§ Problem statement
Each entry below must appear in the answer exactly as written.

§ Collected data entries
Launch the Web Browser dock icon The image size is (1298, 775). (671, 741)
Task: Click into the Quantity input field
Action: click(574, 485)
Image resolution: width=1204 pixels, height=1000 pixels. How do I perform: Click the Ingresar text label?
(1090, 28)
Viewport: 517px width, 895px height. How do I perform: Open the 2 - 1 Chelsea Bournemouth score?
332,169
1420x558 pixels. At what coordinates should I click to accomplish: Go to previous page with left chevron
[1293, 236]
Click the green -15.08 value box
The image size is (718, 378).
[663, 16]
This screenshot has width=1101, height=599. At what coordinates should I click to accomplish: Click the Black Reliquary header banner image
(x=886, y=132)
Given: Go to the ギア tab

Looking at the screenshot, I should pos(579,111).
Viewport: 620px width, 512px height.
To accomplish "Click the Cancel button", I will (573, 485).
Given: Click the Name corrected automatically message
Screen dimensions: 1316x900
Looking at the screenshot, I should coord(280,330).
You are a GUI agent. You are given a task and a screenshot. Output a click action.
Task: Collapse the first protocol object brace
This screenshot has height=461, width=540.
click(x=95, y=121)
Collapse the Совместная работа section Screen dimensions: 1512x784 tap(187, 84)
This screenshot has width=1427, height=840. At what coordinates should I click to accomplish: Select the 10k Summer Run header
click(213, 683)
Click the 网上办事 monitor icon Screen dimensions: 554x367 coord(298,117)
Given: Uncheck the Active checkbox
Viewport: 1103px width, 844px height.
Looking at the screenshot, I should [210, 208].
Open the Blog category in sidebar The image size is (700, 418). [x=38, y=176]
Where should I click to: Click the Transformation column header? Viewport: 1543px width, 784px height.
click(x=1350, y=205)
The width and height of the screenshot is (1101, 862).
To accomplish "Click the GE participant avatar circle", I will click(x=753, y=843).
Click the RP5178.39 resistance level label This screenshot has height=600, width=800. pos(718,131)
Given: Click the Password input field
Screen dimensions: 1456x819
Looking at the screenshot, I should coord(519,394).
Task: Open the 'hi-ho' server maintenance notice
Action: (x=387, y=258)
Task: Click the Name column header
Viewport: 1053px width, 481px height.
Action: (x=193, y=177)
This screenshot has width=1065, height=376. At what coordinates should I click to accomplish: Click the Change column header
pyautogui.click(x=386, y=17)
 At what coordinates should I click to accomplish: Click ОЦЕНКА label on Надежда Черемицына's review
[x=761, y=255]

§ Answer to the exercise
Launch the Web Browser dock icon The image size is (1298, 775). (671, 741)
Task: Click into the Quantity input field
Action: click(574, 485)
Image resolution: width=1204 pixels, height=1000 pixels. How do I perform: Click the Ingresar text label?
(1090, 28)
Viewport: 517px width, 895px height. How do I perform: Open the 2 - 1 Chelsea Bournemouth score?
332,169
1420x558 pixels. At what coordinates should I click to accomplish: Go to previous page with left chevron
[1293, 236]
Click the green -15.08 value box
The image size is (718, 378).
[663, 16]
This screenshot has width=1101, height=599. At what coordinates should I click to accomplish: Click the Black Reliquary header banner image
(x=886, y=132)
Given: Go to the ギア tab

Looking at the screenshot, I should pos(579,111).
Viewport: 620px width, 512px height.
To accomplish "Click the Cancel button", I will (573, 485).
Given: Click the Name corrected automatically message
Screen dimensions: 1316x900
Looking at the screenshot, I should coord(280,330).
You are a GUI agent. You are given a task and a screenshot. Output a click action.
Task: Collapse the first protocol object brace
This screenshot has height=461, width=540.
click(x=95, y=121)
Collapse the Совместная работа section Screen dimensions: 1512x784 tap(187, 84)
This screenshot has width=1427, height=840. At what coordinates should I click to accomplish: Select the 10k Summer Run header
click(213, 683)
Click the 网上办事 monitor icon Screen dimensions: 554x367 coord(298,117)
Given: Uncheck the Active checkbox
Viewport: 1103px width, 844px height.
Looking at the screenshot, I should [210, 208].
Open the Blog category in sidebar The image size is (700, 418). [x=38, y=176]
Where should I click to: Click the Transformation column header? Viewport: 1543px width, 784px height.
click(x=1350, y=205)
The width and height of the screenshot is (1101, 862).
To accomplish "Click the GE participant avatar circle", I will click(x=753, y=843).
Click the RP5178.39 resistance level label This screenshot has height=600, width=800. pos(718,131)
Given: Click the Password input field
Screen dimensions: 1456x819
Looking at the screenshot, I should coord(519,394).
Task: Open the 'hi-ho' server maintenance notice
Action: (x=387, y=258)
Task: Click the Name column header
Viewport: 1053px width, 481px height.
Action: (x=193, y=177)
This screenshot has width=1065, height=376. At what coordinates should I click to accomplish: Click the Change column header
pyautogui.click(x=386, y=17)
 At what coordinates should I click to accomplish: Click ОЦЕНКА label on Надежда Черемицына's review
[x=761, y=255]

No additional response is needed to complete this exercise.